● What you should do: Set down all of the entries word for word, omitting the images they contain.

● Extracted material:
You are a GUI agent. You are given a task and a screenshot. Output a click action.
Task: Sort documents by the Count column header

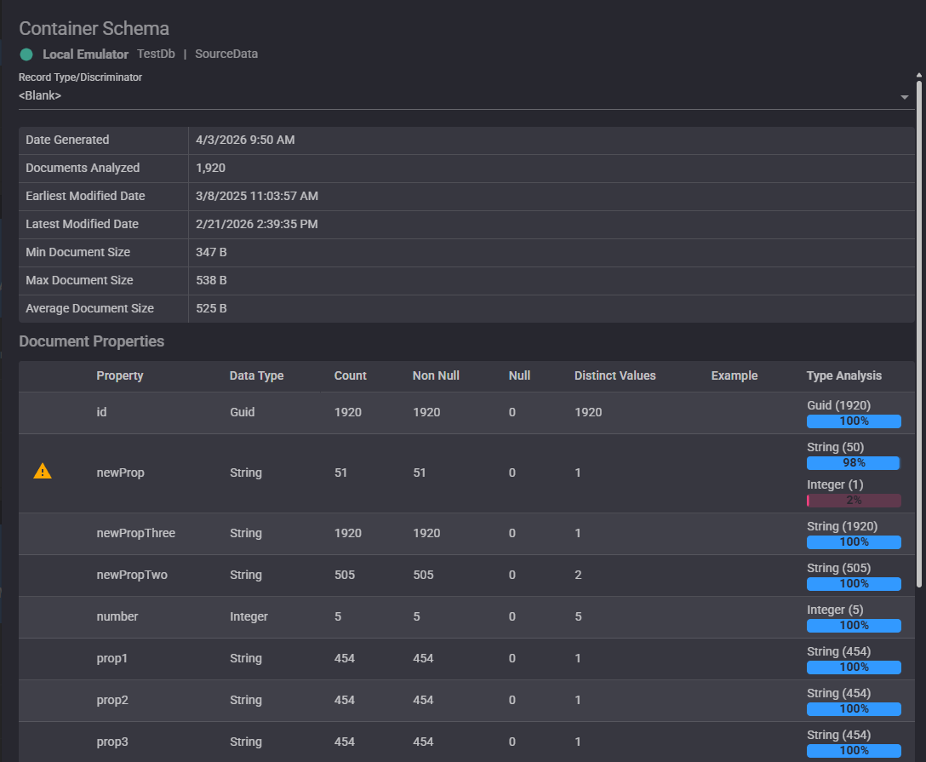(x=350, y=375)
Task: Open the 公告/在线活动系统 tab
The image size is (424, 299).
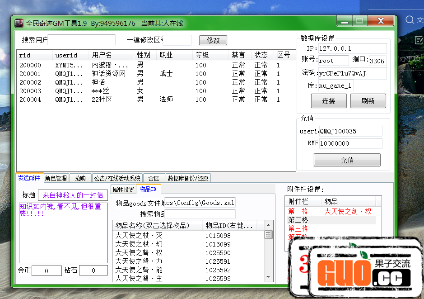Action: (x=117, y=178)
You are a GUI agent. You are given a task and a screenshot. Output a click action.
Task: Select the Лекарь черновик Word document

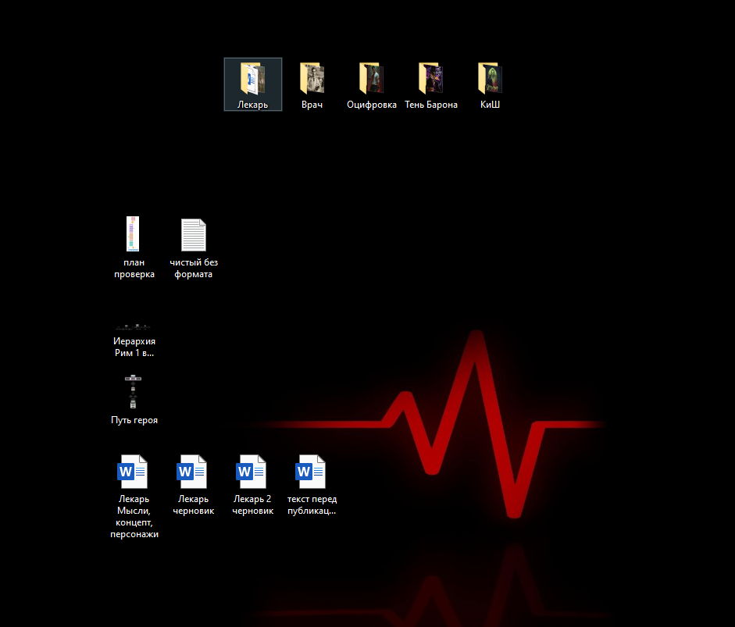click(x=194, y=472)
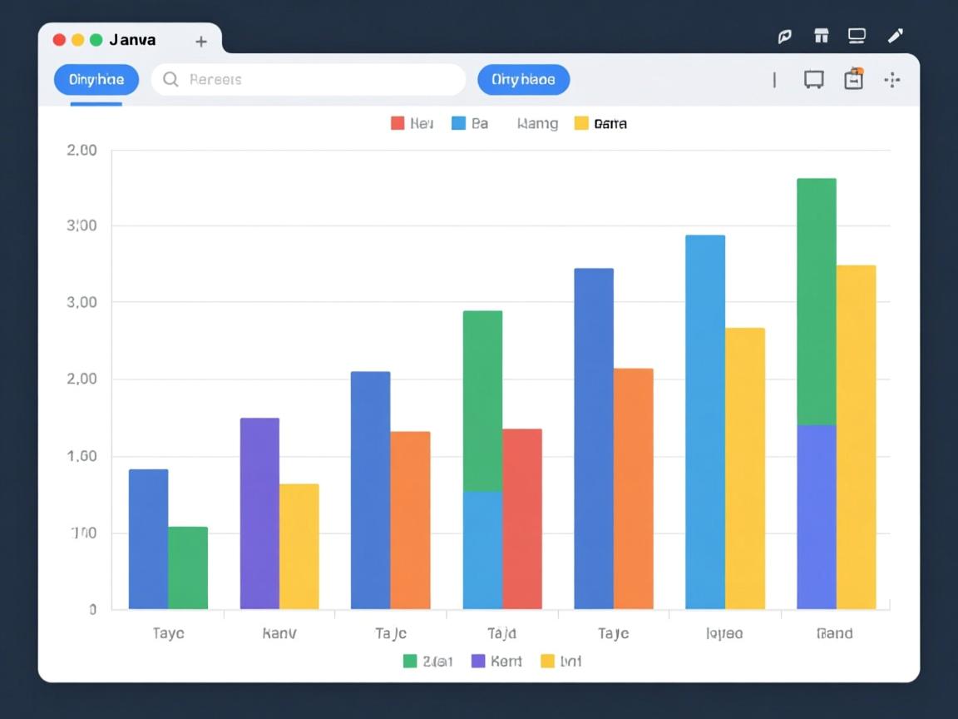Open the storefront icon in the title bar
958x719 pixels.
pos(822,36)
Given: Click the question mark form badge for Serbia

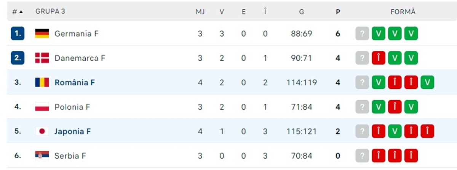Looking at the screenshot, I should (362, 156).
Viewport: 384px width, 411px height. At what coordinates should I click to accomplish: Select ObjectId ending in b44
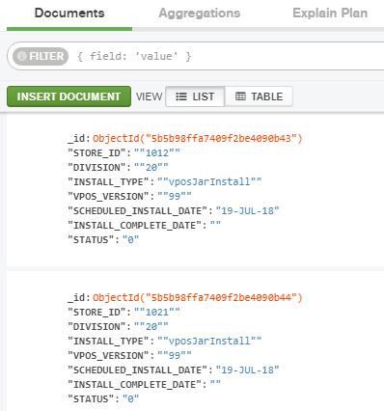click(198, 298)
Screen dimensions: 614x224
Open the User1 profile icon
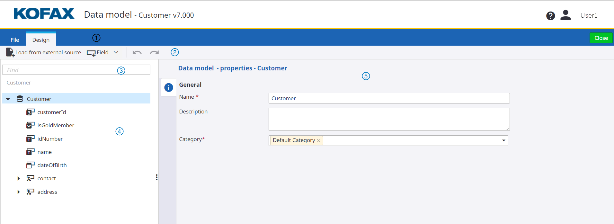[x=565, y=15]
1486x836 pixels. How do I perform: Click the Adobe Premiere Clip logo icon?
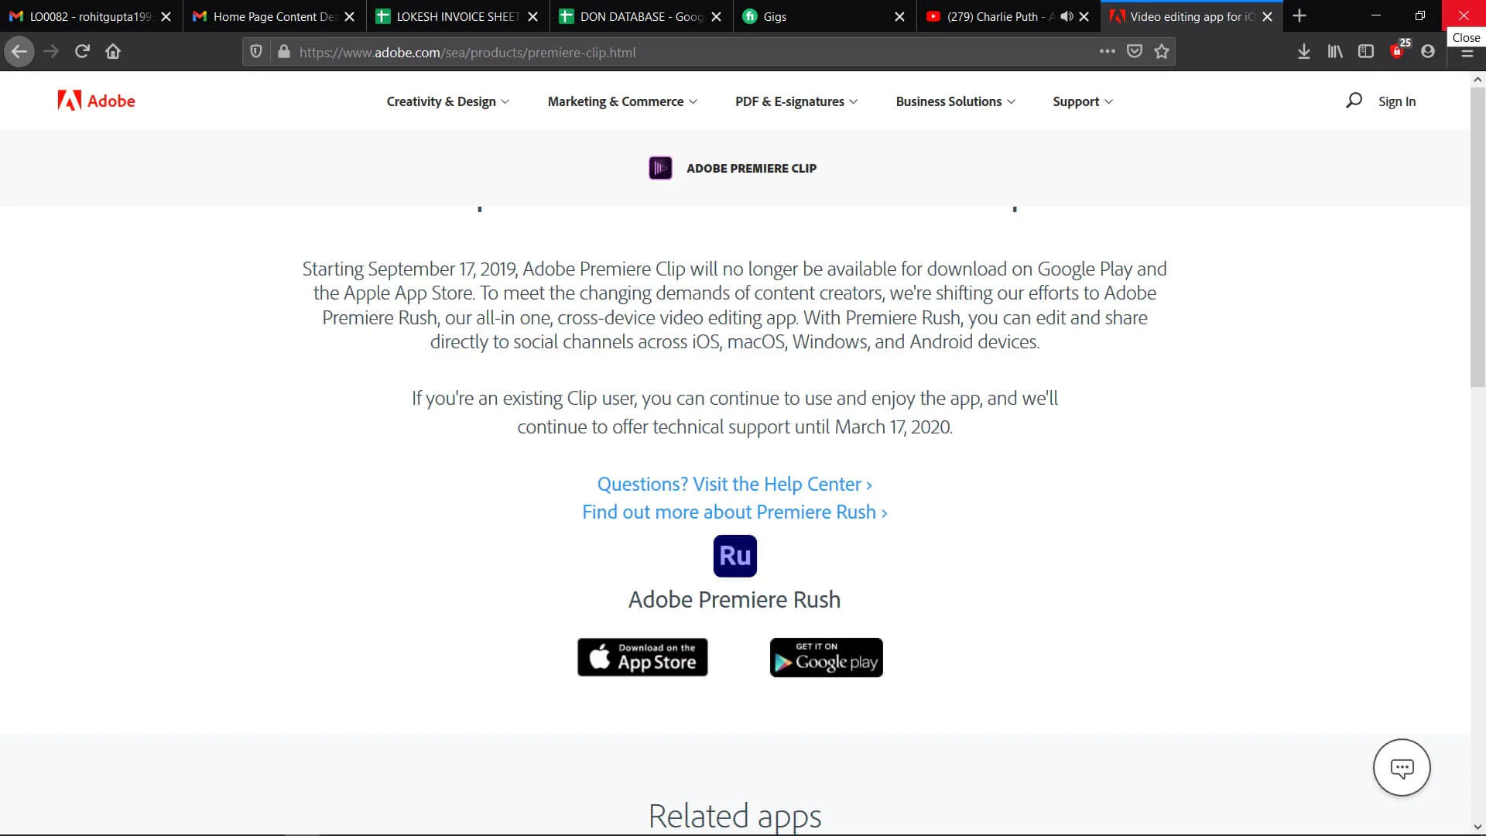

● Task answer:
You are a GUI agent. You are given a task and a screenshot. Output a click action.
Task: Sort documents by the Count column header

(x=350, y=375)
Task: Open the 公告/在线活动系统 tab
The image size is (424, 299).
Action: (x=117, y=178)
You are a GUI agent. You are given a task and a screenshot. Output a click action.
Task: Select the Лекарь черновик Word document

click(x=194, y=472)
Open the storefront icon in the title bar
958x719 pixels.
pos(822,36)
Given: Click the question mark form badge for Serbia

Looking at the screenshot, I should (362, 156).
Viewport: 384px width, 411px height. At what coordinates should I click to accomplish: Select ObjectId ending in b44
click(198, 298)
Screen dimensions: 614x224
Open the User1 profile icon
[x=565, y=15]
1486x836 pixels. How do I perform: Click the Adobe Premiere Clip logo icon?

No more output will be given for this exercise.